County Executive Marc Elrich announced Tuesday that he would be allocating $1 million to help nonprofit providers and other organizations to provide abortion and reproductive health services in the county.
Elrich said during a news conference with County Council Member Nancy Navarro and other pro-choice advocates that the money is meant to symbolize that “we are not going to go back to the era of coat hangers” regarding abortion and reproductive health services in the county, state and country.
The money would likely come through a supplemental budget item that the council will vote on approving in the coming weeks.
Navarro and council members unanimously approved a resolution voicing their support for reproductive and abortion services on Tuesday morning. That decision came after a leaked draft opinion shows that the Supreme Court could overturn Roe v. Wade, the landmark decision from 1973 that protects a woman’s right to have an abortion under the U.S. Constitution.
Advocates said during Tuesday’s new conference that the $1 million in county funds would help local providers serve an anticipated increase in demand for abortion and reproductive services from women who may live outside of Maryland. Twenty-six states are likely or certain to ban abortion if the U.S. Supreme Court overturns Roe v. Wade, according to published reports.

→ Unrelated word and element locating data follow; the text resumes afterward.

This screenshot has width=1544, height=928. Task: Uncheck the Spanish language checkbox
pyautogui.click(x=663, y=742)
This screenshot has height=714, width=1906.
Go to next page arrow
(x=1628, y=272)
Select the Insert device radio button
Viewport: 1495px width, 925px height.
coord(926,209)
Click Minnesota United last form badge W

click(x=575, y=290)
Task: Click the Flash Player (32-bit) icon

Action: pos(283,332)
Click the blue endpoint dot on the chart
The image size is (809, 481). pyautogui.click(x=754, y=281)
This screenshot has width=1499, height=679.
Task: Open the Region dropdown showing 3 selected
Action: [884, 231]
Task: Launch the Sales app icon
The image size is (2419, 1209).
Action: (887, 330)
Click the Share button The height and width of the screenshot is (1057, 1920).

Jeannette Feldner, president of the Montgomery County National Organization for Women, said in an interview that she volunteers at a private clinic in Rockville that provides reproductive services. She says the county money can be used to help train nurse practitioners, physician assistants and others who haven’t been able to provide abortions before. She said she expects that demand will increase as women fly in from states who don’t have access to abortion and reproductive services.
“People coming from other states and then women in our own state are going … to be in competition for time,” Feldner said. “So the more providers we have, the better.”
It may turn out to be a good thing that the Roe v. Wade draft opinion was leaked because it allows providers and advocates time to prepare, she added.
Del. Ariana Kelly (D-Bethesda) has been working on health care issues — including reproductive and abortion services — in Annapolis for years. Kelly said in an interview that the county money will help the local provider network, which is already under considerable pressure.
“We make investments all the time in health care,” Kelly said. “And this investment is an indication that we’re going to treat abortion care like health care.”
Kelly said demand has already caused delays in other parts of the country, where laws have been enacted to restrict abortions. In states next to Texas, wait times have increased to as much as 20 days, she added.
Last year, the Texas state legislature passed legislation that bans most abortions after six weeks of pregnancy, or after an ultrasound detects cardiac activity in an embryo. There are only exceptions for medical emergencies, according to news reports.
In the Midwest, the wait is as long as four to six weeks, Kelly said. Maryland providers haven’t experienced such delays, but could see longer wait times if demand increases, she added. The pressure on providers could be more pronounced near major airports, Kelly said.
State lawmakers passed a law that provides for $3.5 million for provider training annually, but Gov. Larry Hogan (R) has held up that money, leading to Democrats including Kelly to call on him to release it.
That money could train hundreds of providers, Kelly said. She hopes that other states also invest money because Maryland’s providers cannot handle all of the demand for services if Roe v. Wade is overturned.
But the $1 million is a good start, the delegate said.
“It’s very important that Montgomery County is doing this today because we are an overwhelmingly pro-choice jurisdiction,” Kelly said. “And we need to stand up and make this statement.”